Your task: Reproduce all of the data exactly.
• • • •
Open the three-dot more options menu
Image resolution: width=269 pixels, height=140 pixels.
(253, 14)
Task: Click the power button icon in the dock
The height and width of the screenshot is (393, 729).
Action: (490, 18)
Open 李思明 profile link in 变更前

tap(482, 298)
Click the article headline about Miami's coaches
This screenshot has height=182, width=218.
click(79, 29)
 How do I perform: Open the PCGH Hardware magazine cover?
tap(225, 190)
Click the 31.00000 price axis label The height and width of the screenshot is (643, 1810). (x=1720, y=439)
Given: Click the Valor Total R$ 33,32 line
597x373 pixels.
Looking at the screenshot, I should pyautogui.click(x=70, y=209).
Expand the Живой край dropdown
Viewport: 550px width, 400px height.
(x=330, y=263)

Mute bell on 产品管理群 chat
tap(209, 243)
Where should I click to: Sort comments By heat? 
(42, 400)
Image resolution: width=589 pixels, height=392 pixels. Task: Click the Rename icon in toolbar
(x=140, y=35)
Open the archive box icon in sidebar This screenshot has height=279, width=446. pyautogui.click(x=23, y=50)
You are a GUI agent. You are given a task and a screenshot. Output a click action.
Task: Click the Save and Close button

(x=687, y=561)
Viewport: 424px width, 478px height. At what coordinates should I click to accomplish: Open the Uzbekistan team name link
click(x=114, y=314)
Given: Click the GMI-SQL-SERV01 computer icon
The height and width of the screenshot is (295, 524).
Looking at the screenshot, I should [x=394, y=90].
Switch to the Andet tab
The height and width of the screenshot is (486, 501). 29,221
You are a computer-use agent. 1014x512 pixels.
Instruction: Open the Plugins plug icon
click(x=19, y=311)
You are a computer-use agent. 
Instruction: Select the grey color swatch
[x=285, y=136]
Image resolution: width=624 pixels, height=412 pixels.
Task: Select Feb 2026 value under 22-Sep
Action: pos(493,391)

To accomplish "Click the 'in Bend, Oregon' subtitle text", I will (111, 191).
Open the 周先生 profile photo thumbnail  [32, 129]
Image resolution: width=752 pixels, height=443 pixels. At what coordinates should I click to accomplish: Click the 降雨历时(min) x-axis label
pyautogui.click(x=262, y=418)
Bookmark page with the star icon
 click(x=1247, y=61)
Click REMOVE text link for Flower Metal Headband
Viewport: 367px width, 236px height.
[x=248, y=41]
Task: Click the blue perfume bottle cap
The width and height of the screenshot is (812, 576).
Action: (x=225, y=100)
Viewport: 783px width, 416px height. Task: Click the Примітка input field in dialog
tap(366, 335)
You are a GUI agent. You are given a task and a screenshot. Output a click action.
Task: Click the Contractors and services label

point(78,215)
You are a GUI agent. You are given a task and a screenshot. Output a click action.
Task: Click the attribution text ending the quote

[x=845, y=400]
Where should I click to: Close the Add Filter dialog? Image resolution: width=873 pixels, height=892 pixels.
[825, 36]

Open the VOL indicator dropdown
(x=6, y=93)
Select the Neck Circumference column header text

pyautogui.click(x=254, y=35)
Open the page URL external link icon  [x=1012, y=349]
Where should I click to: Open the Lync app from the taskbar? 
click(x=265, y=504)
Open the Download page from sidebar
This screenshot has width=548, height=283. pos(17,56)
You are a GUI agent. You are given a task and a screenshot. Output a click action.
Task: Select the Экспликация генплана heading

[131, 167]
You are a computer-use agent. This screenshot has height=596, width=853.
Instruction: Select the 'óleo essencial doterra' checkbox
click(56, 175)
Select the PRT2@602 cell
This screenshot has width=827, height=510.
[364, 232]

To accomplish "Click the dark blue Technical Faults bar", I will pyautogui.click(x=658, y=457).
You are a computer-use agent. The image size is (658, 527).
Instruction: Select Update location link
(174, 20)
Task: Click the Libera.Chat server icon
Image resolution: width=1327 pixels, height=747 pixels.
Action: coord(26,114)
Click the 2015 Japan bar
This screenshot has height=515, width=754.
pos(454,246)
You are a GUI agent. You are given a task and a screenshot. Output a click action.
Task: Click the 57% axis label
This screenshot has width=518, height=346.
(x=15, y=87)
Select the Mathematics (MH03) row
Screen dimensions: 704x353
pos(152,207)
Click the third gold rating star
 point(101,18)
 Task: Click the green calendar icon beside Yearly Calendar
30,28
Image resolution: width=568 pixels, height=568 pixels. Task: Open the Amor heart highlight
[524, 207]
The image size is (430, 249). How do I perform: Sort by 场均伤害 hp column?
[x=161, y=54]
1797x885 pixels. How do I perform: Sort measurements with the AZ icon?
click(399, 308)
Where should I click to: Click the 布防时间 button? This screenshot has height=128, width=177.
• • • •
Solution below:
Open the three-dot more options menu
Image resolution: width=269 pixels, height=140 pixels.
(253, 14)
Task: Click the power button icon in the dock
The height and width of the screenshot is (393, 729).
Action: (490, 18)
Open 李思明 profile link in 变更前

tap(482, 298)
Click the article headline about Miami's coaches
This screenshot has height=182, width=218.
click(79, 29)
 How do I perform: Open the PCGH Hardware magazine cover?
tap(225, 190)
Click the 31.00000 price axis label The height and width of the screenshot is (643, 1810). (x=1720, y=439)
Given: Click the Valor Total R$ 33,32 line
597x373 pixels.
Looking at the screenshot, I should pyautogui.click(x=70, y=209).
Expand the Живой край dropdown
Viewport: 550px width, 400px height.
(x=330, y=263)

Mute bell on 产品管理群 chat
tap(209, 243)
Where should I click to: Sort comments By heat? 
(42, 400)
Image resolution: width=589 pixels, height=392 pixels. Task: Click the Rename icon in toolbar
(x=140, y=35)
Open the archive box icon in sidebar This screenshot has height=279, width=446. pyautogui.click(x=23, y=50)
You are a GUI agent. You are given a task and a screenshot. Output a click action.
Task: Click the Save and Close button

(x=687, y=561)
Viewport: 424px width, 478px height. At what coordinates should I click to accomplish: Open the Uzbekistan team name link
click(x=114, y=314)
Given: Click the GMI-SQL-SERV01 computer icon
The height and width of the screenshot is (295, 524).
Looking at the screenshot, I should [x=394, y=90].
Switch to the Andet tab
The height and width of the screenshot is (486, 501). 29,221
You are a computer-use agent. 1014x512 pixels.
Instruction: Open the Plugins plug icon
click(x=19, y=311)
You are a computer-use agent. 
Instruction: Select the grey color swatch
[x=285, y=136]
Image resolution: width=624 pixels, height=412 pixels.
Task: Select Feb 2026 value under 22-Sep
Action: pos(493,391)

To accomplish "Click the 'in Bend, Oregon' subtitle text", I will (111, 191).
Open the 周先生 profile photo thumbnail  [32, 129]
Image resolution: width=752 pixels, height=443 pixels. At what coordinates should I click to accomplish: Click the 降雨历时(min) x-axis label
pyautogui.click(x=262, y=418)
Bookmark page with the star icon
 click(x=1247, y=61)
Click REMOVE text link for Flower Metal Headband
Viewport: 367px width, 236px height.
[x=248, y=41]
Task: Click the blue perfume bottle cap
The width and height of the screenshot is (812, 576).
Action: (x=225, y=100)
Viewport: 783px width, 416px height. Task: Click the Примітка input field in dialog
tap(366, 335)
You are a GUI agent. You are given a task and a screenshot. Output a click action.
Task: Click the Contractors and services label

point(78,215)
You are a GUI agent. You are given a task and a screenshot. Output a click action.
Task: Click the attribution text ending the quote

[x=845, y=400]
Where should I click to: Close the Add Filter dialog? Image resolution: width=873 pixels, height=892 pixels.
[825, 36]

Open the VOL indicator dropdown
(x=6, y=93)
Select the Neck Circumference column header text

pyautogui.click(x=254, y=35)
Open the page URL external link icon  [x=1012, y=349]
Where should I click to: Open the Lync app from the taskbar? 
click(x=265, y=504)
Open the Download page from sidebar
This screenshot has width=548, height=283. pos(17,56)
You are a GUI agent. You are given a task and a screenshot. Output a click action.
Task: Select the Экспликация генплана heading

[131, 167]
You are a computer-use agent. This screenshot has height=596, width=853.
Instruction: Select the 'óleo essencial doterra' checkbox
click(56, 175)
Select the PRT2@602 cell
This screenshot has width=827, height=510.
[364, 232]

To accomplish "Click the dark blue Technical Faults bar", I will pyautogui.click(x=658, y=457).
You are a computer-use agent. The image size is (658, 527).
Instruction: Select Update location link
(174, 20)
Task: Click the Libera.Chat server icon
Image resolution: width=1327 pixels, height=747 pixels.
Action: coord(26,114)
Click the 2015 Japan bar
This screenshot has height=515, width=754.
pos(454,246)
You are a GUI agent. You are given a task and a screenshot. Output a click action.
Task: Click the 57% axis label
This screenshot has width=518, height=346.
(x=15, y=87)
Select the Mathematics (MH03) row
Screen dimensions: 704x353
pos(152,207)
Click the third gold rating star
 point(101,18)
 Task: Click the green calendar icon beside Yearly Calendar
30,28
Image resolution: width=568 pixels, height=568 pixels. Task: Open the Amor heart highlight
[524, 207]
The image size is (430, 249). How do I perform: Sort by 场均伤害 hp column?
[x=161, y=54]
1797x885 pixels. How do I perform: Sort measurements with the AZ icon?
click(399, 308)
Where should I click to: Click the 布防时间 button? This screenshot has height=128, width=177.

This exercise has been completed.